**LANGKAH YANG DILAKUKAN:**
[1] Berdasarkan teks tentang sistem religi di Cina, jelaskan alasan Lao tze memutuskan untuk mengasingkan diri. Jawablah dalam satu sampai tiga kalimat.
[2] Tukarlah "hukuman" dengan "sanksi" pada bagian teks tentang sistem religi di Cina yang dibuka dengan kata-kata "Legalis yakni bahwa" dan ditutup dengan "kepercyaan orang Cina?", lalu tuliskan kembali bagian itu.

**TEKS SUMBER:**
---

Jumat, 29 November 2013

SISTEM RELIGI DI CINA



BAB I
PENDAHULUAN

A.    Latar belakang masalah
Menurut dasar pikiran orang Cina, seluruh fenomena alam itu dapat dibagi dua klasifikasi yaitu yang dan yin. “Yang” merupakan prinsip dasar untuk laki-laki, matahari, arah selatan, panasnya cahaya (siang), dan segala yang termasuk keaktifan, sedangkan “yin” adalah suatu prinsip seperti: wanita, bulan, arah utara, dingin, gelap (malam), dan segala yang bersifat pasif.
Taoisme merupakan ajaran pertama bagi orang Cina yang dikemukakan Lao tze, ia amat kecewa akan kehidupan dunia, sehingga ia memutuskan untuk pergi mengasingkan diri dengan tidak mencampuri urusan keduniawian. Ia kemudian menulis kitab Tao Te Ching yang kelak menjadi dasar pandangan ajaran Taoisme
Pada masa hidup Konfusius negaranya sedang mengalami kekacauan. Berbagai penyimpangan dilakukan oleh pemerintah, disintegrasi negara, pemberontakan, dan terjadi begitu banyak kejahatan, serta banyak orang yang hidup tanpa aturan yang jelas. Kondisi sosial China pada saat itu menunjukkan ketidakteraturan, degradasi moral dan anarki intelektual.
Legalis yakni bahwa hukum dan hukuman yang kerja, meskipun dibenci rakyat, akan membawa tatanan dan keamanan yang mereka rindukan. Menurut legalis, waktu yang berbeda membutuhkan cara yang berbeda.
B.     Rumusan masalah
1.      Bagaimana sistem kepercyaan orang Cina?
2.      Apa saja aliran filsafat yang ada di Cina?
3.      Siapa saja tokoh-tokoh pemikir Cina?

C.    Tujuan
1.      Mengetahui sistem kepercyaan di Cina.
2.      Mengetahui aliran filsafat yang berkembang di Cina.
3.      Mengetahui tokoh-tokoh pemikir Cina.


BAB II
PEMBAHASAN

A.    Sistem kepercayaan masyarakat Cina
Pada dasarnya pandangan berpikir orang Cina selalu mengembalikan hakekat keharmonisan antara kehidupan “ langit” (alam gaib) dan kehidupan di bumi (alam dunia nyata). Mereka percaya bahwa alam semesta ini sebagai akibat dari inkarnasi kekuatan alam. Menurut dasar pikiran orang Cina, seluruh fenomena alam itu dapat dibagi dua klasifikasi yaitu yang dan yin. “Yang” merupakan prinsip dasar untuk laki-laki, matahari, arah selatan, panasnya cahaya (siang), dan segala yang termasuk keaktifan, sedangkan “yin” adalah suatu prinsip seperti: wanita, bulan, arah utara, dingin, gelap (malam), dan segala yang bersifat pasif.

---

**DAFTAR BARIS:**

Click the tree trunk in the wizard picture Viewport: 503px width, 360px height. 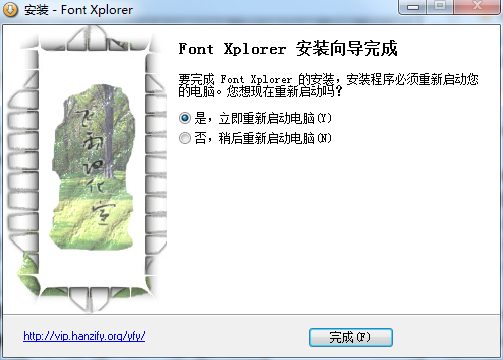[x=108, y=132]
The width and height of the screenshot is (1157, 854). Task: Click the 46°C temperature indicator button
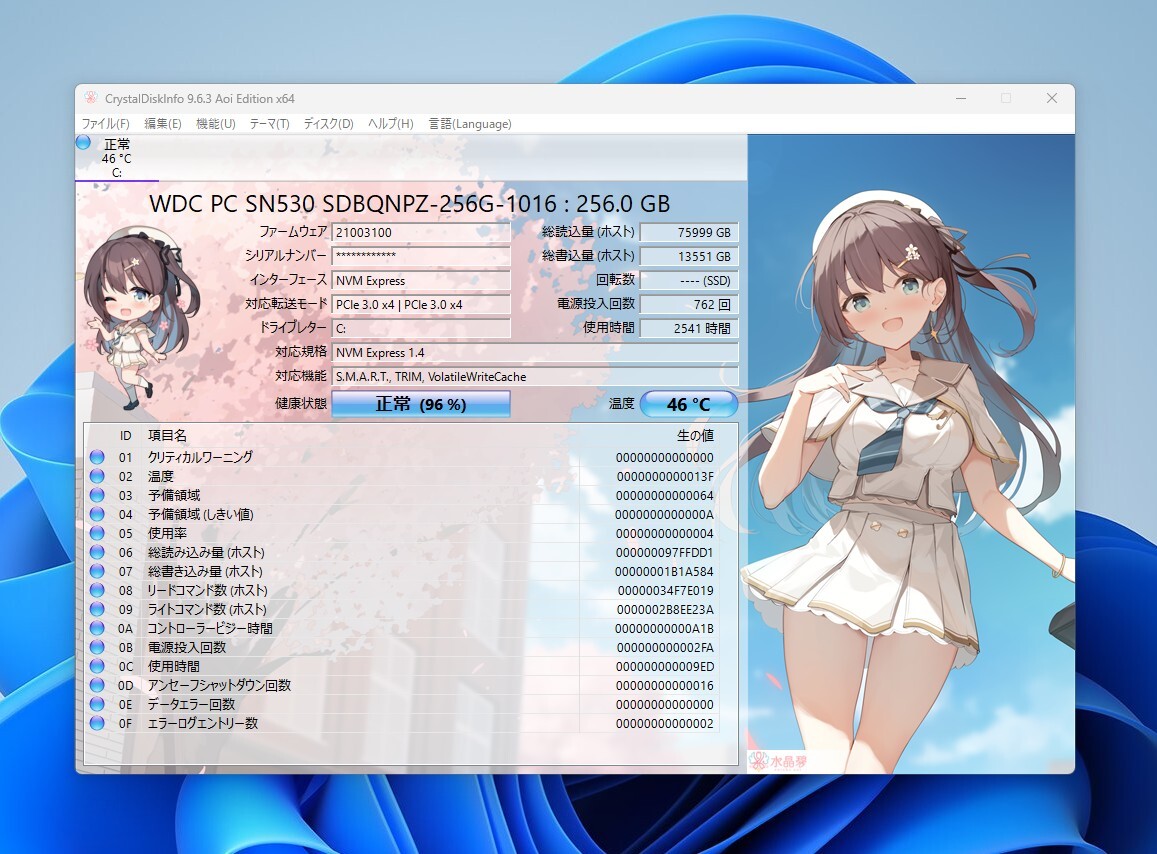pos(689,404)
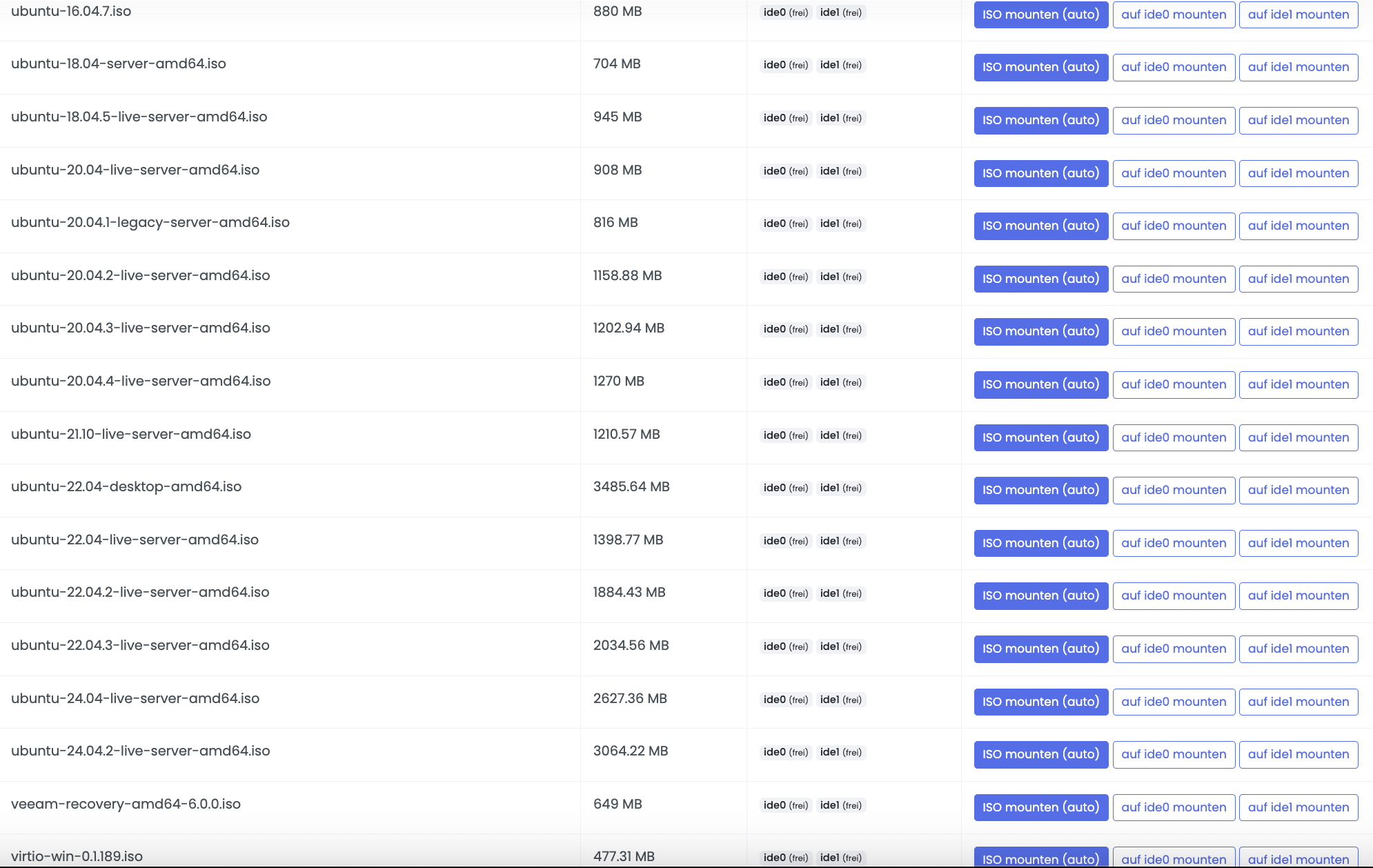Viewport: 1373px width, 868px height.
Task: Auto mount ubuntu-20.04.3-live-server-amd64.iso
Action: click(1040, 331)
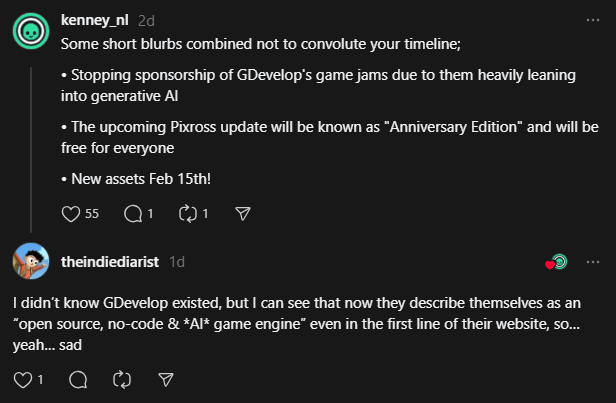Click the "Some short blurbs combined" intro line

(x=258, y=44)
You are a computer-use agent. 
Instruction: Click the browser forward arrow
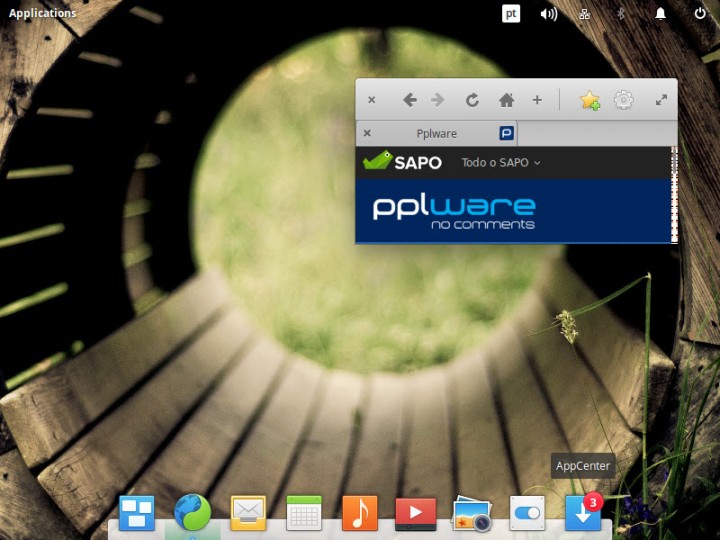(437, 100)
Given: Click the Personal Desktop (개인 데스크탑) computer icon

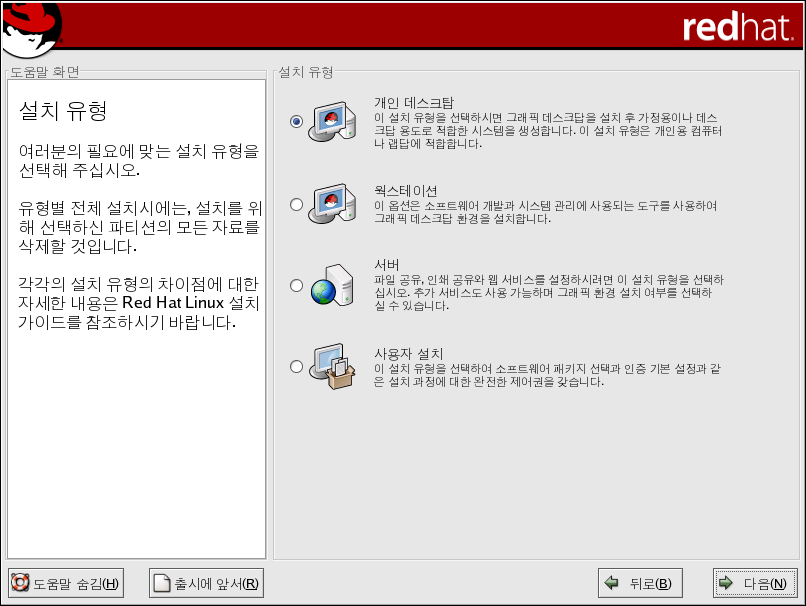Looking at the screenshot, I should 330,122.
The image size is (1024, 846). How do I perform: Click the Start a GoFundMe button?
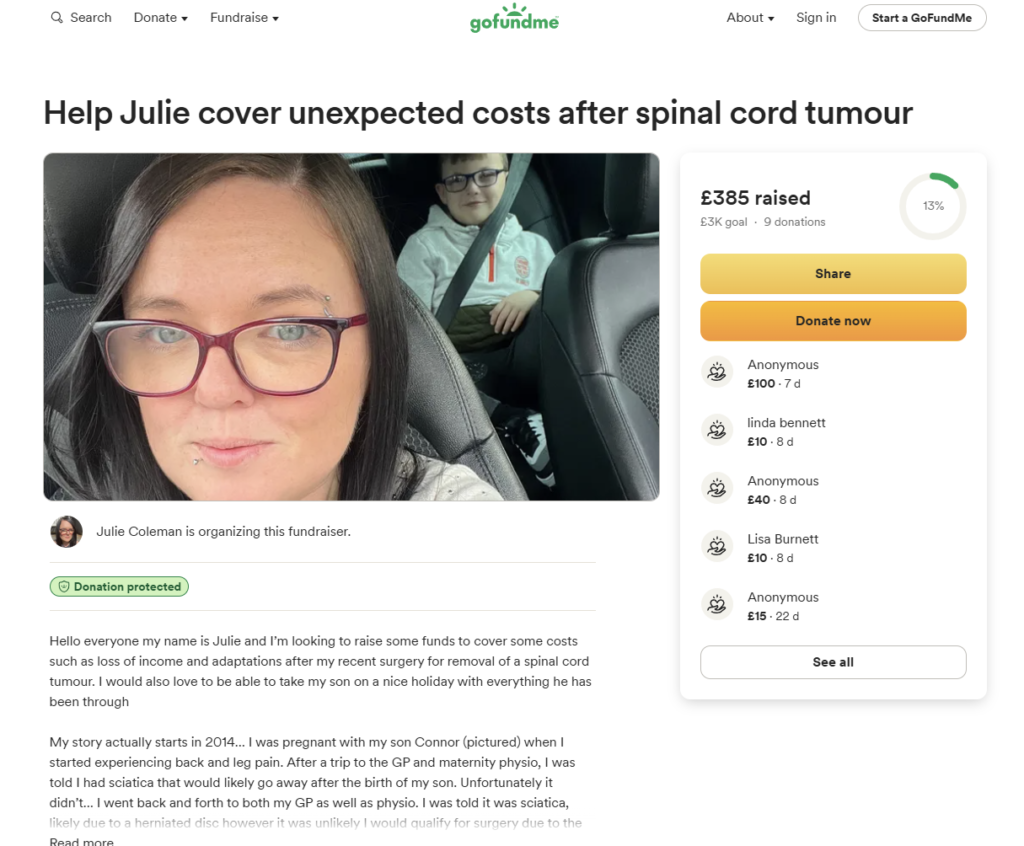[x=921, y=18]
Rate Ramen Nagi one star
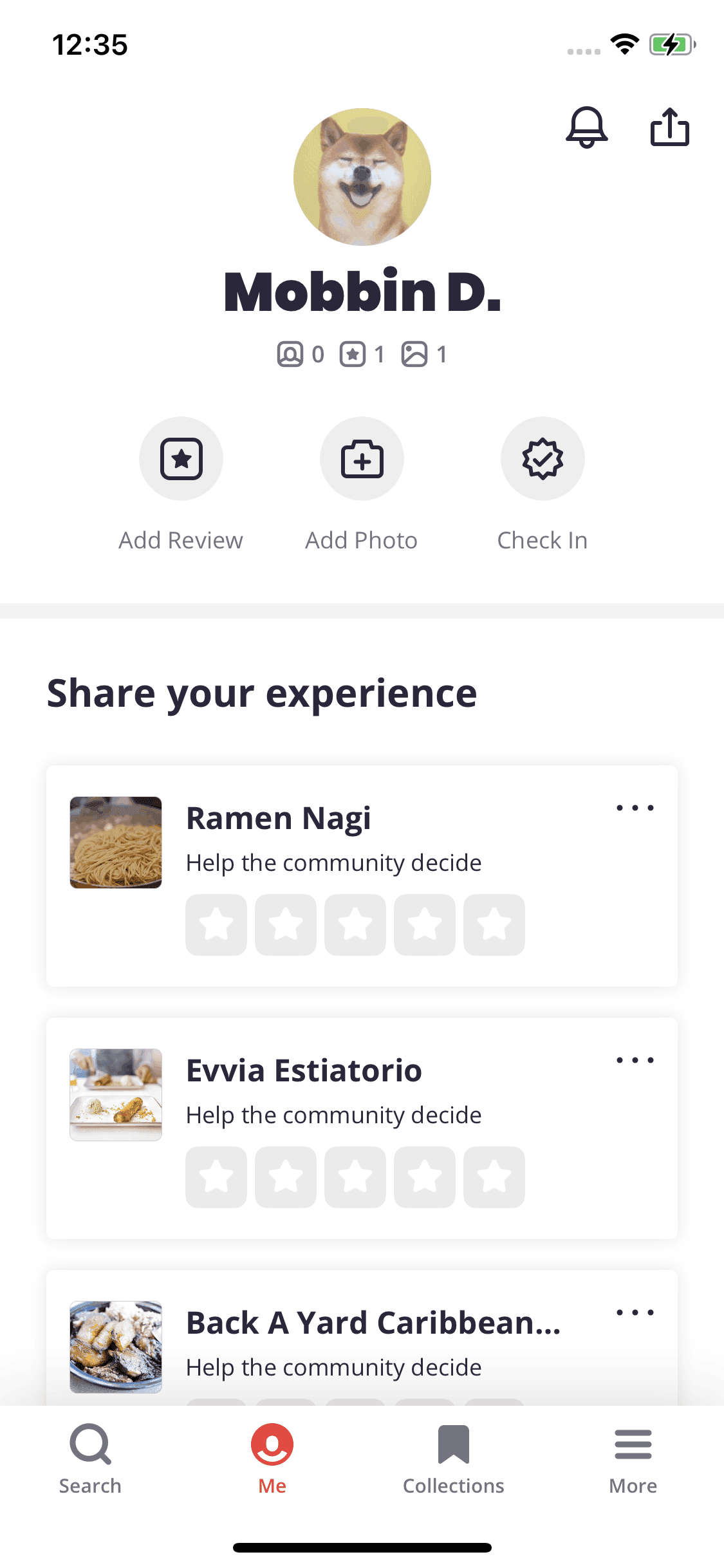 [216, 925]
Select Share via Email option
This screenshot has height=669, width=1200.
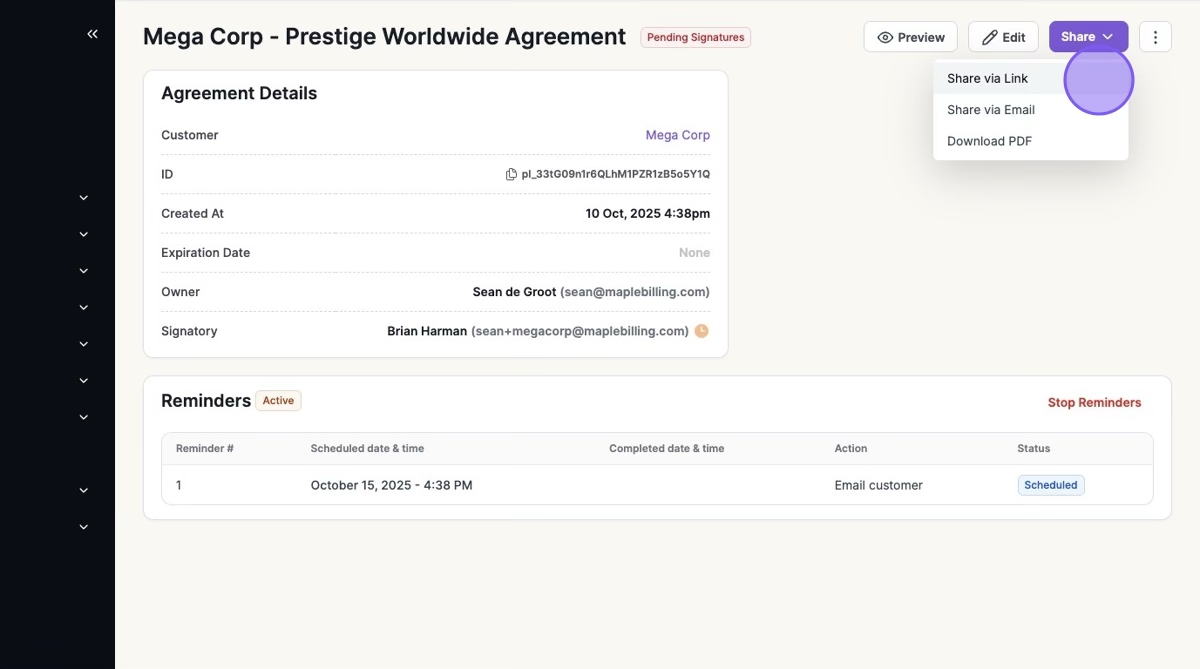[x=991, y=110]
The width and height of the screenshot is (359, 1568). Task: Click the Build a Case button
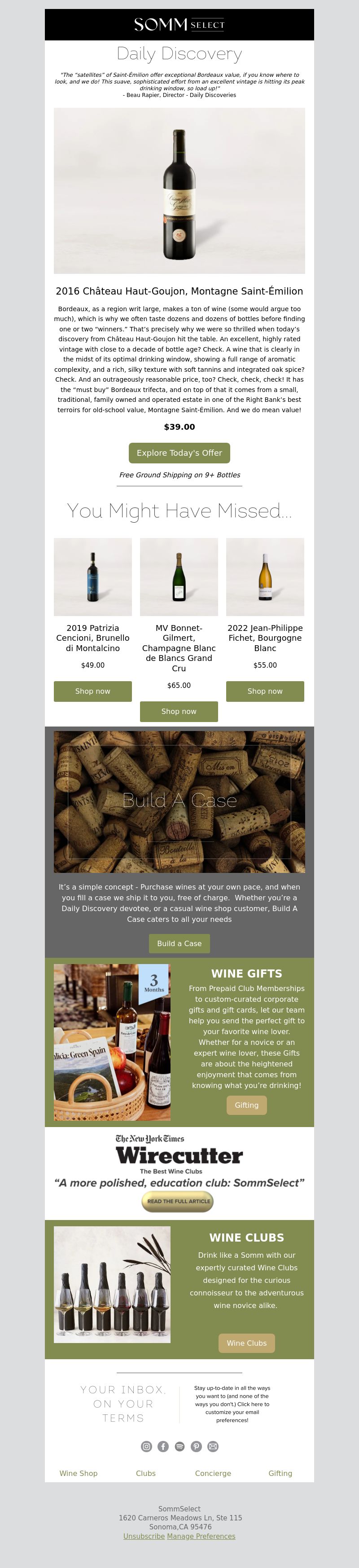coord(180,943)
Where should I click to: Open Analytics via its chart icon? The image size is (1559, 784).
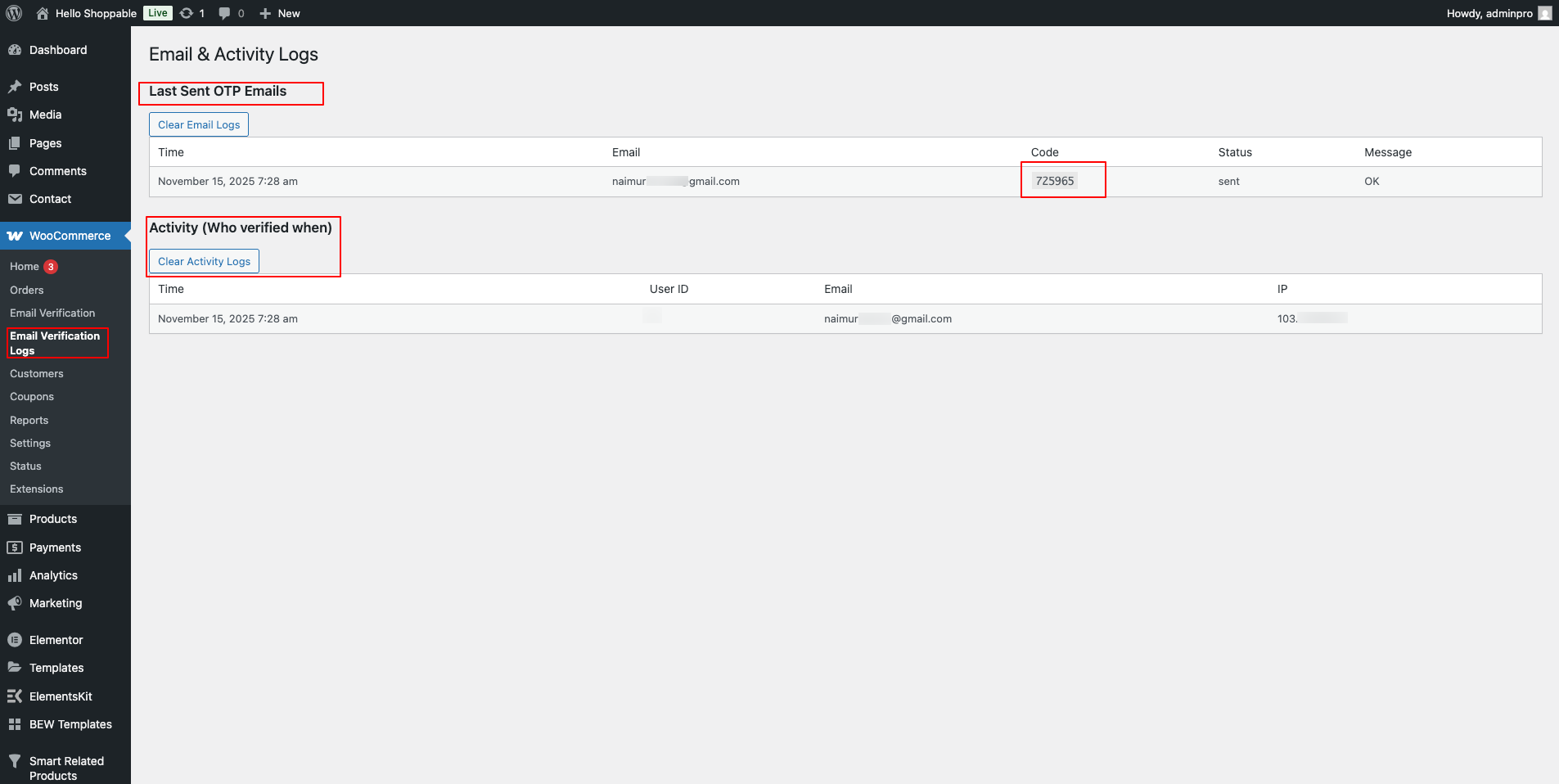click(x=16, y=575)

---

**HASIL PENGERJAAN:**
[1] Lao tze memutuskan untuk pergi mengasingkan diri karena ia amat kecewa akan kehidupan dunia. Karena itu, ia memilih tidak mencampuri urusan keduniawian.

[2]
Legalis yakni bahwa hukum dan sanksi yang kerja, meskipun dibenci rakyat, akan membawa tatanan dan keamanan yang mereka rindukan. Menurut legalis, waktu yang berbeda membutuhkan cara yang berbeda.
B.     Rumusan masalah
1.      Bagaimana sistem kepercyaan orang Cina?